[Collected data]
** BEGIN **

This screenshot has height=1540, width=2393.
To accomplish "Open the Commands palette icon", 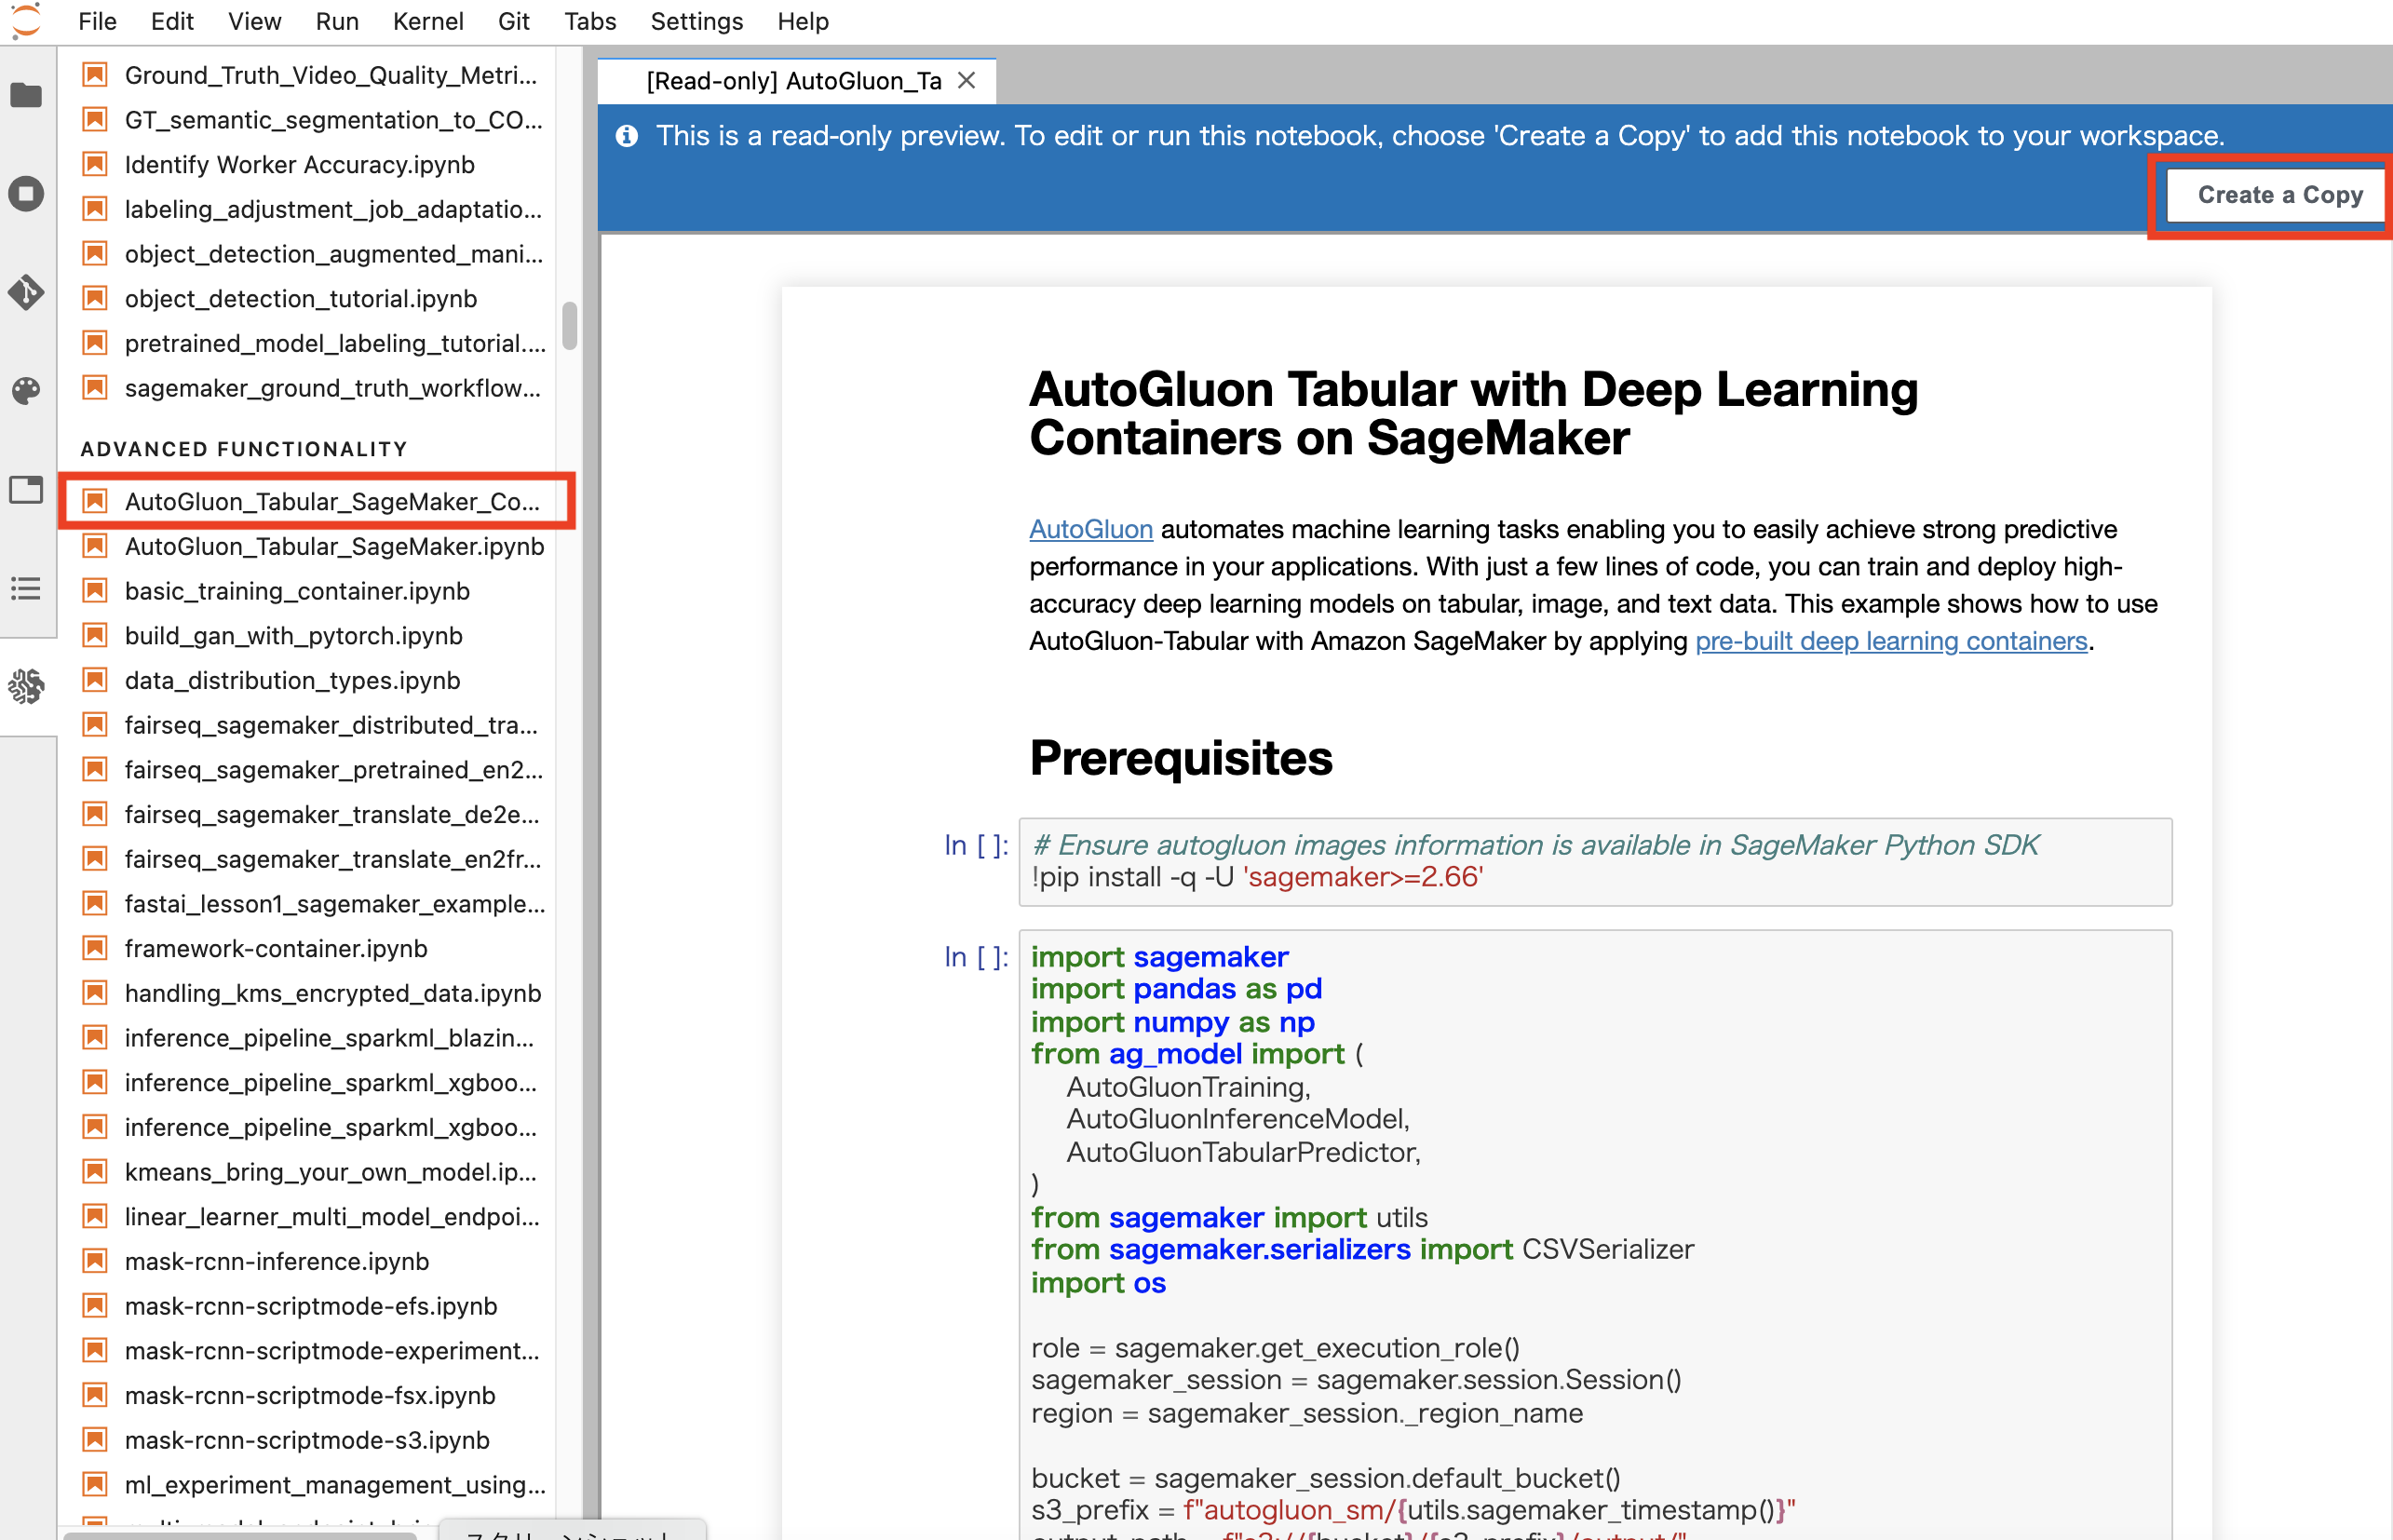I will tap(27, 391).
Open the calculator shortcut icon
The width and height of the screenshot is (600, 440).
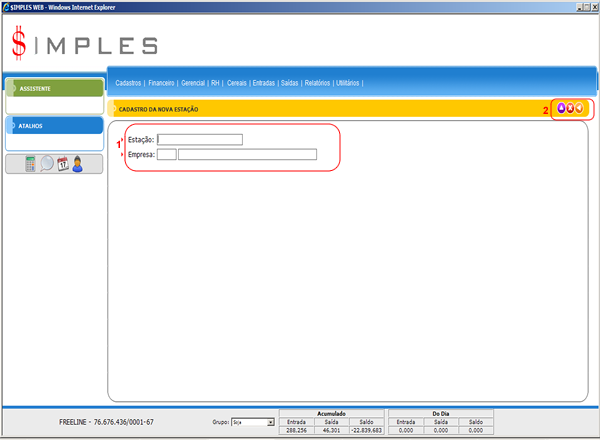click(31, 164)
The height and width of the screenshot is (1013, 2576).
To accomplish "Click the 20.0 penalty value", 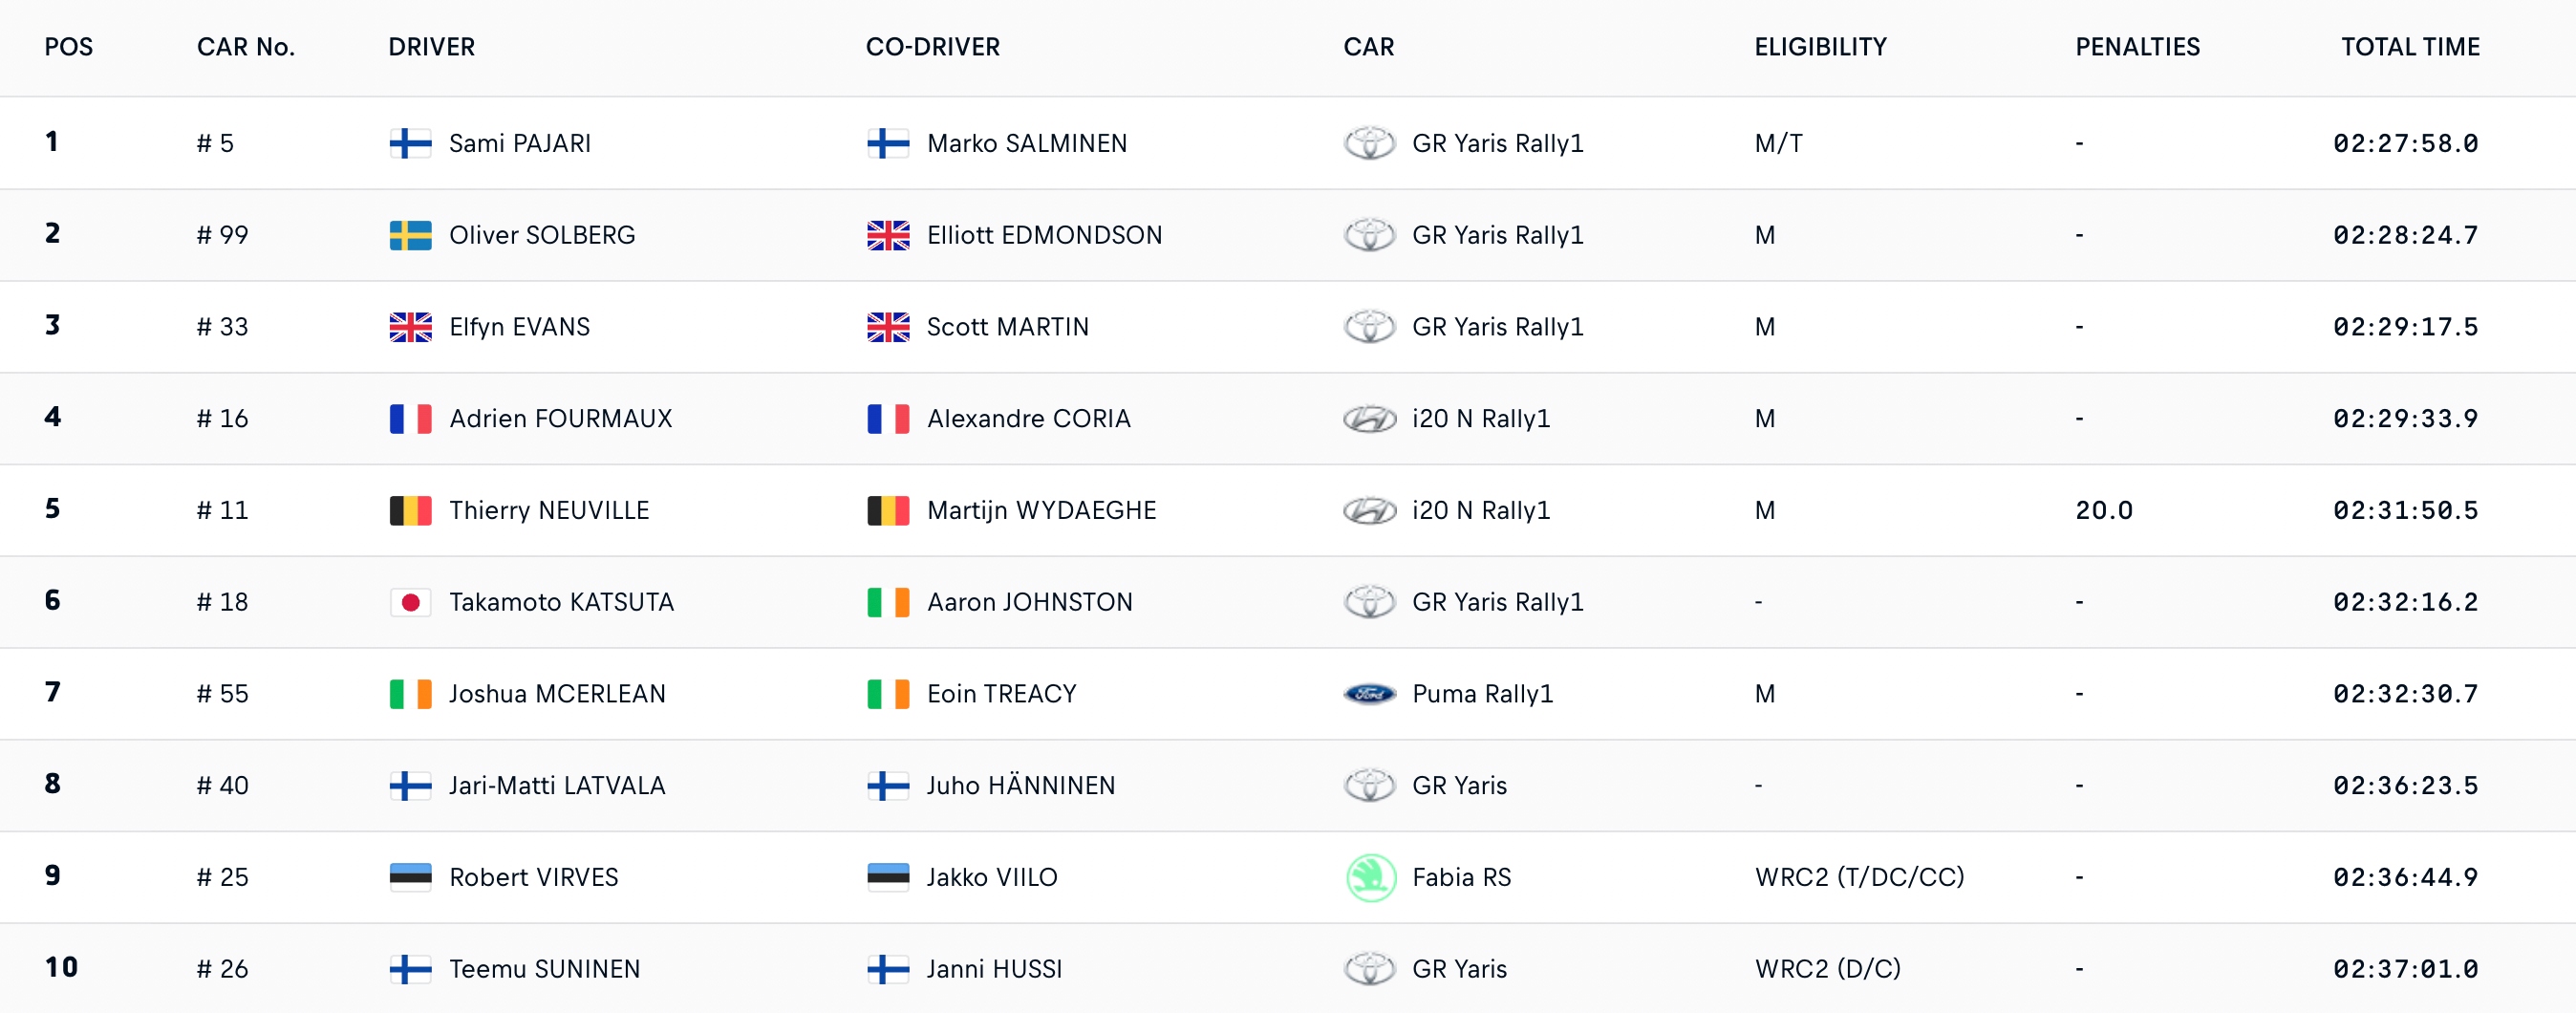I will (2104, 510).
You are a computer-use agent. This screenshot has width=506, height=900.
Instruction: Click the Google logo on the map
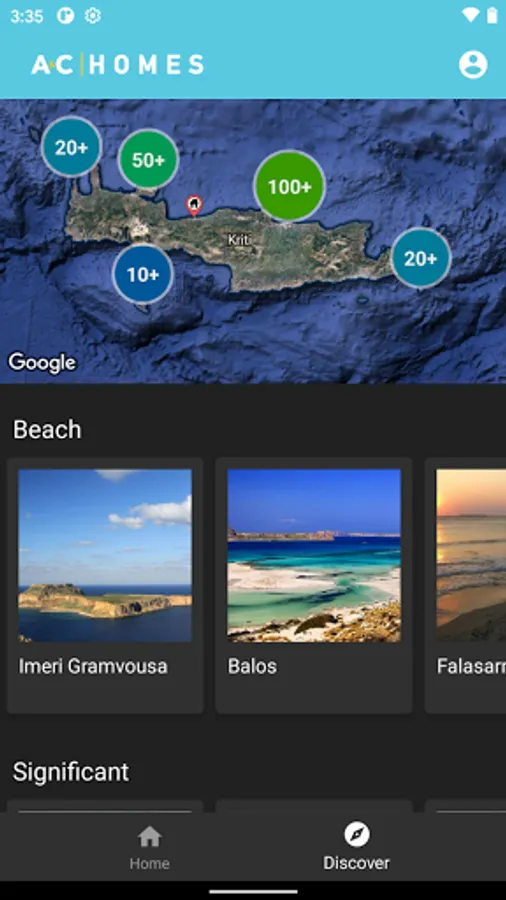pyautogui.click(x=42, y=362)
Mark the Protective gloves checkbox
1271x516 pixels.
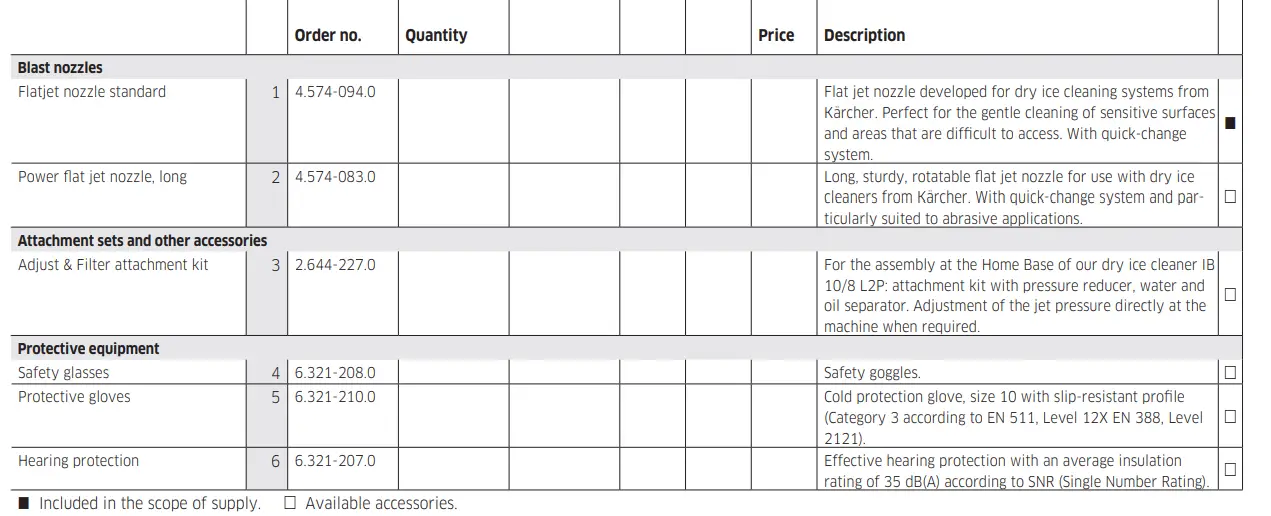tap(1230, 416)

** END **

▶ _THE TASK_: Format the lines between the line holding "You are a computer-use" and the end of the material, inclusive, as a Markdown table with columns titled "No." and "Text", numbering each row and omitting blank lines. Leave the pictures out of the table.

▶ _THE REPLY_:
| No. | Text |
|---|---|
| 1 | You are a computer-use agent. This screenshot has width=506, height=900. |
| 2 | Instruction: Click the Google logo on the map |
| 3 | pyautogui.click(x=42, y=362) |
| 4 | Mark the Protective gloves checkbox |
| 5 | 1271x516 pixels. |
| 6 | tap(1230, 416) |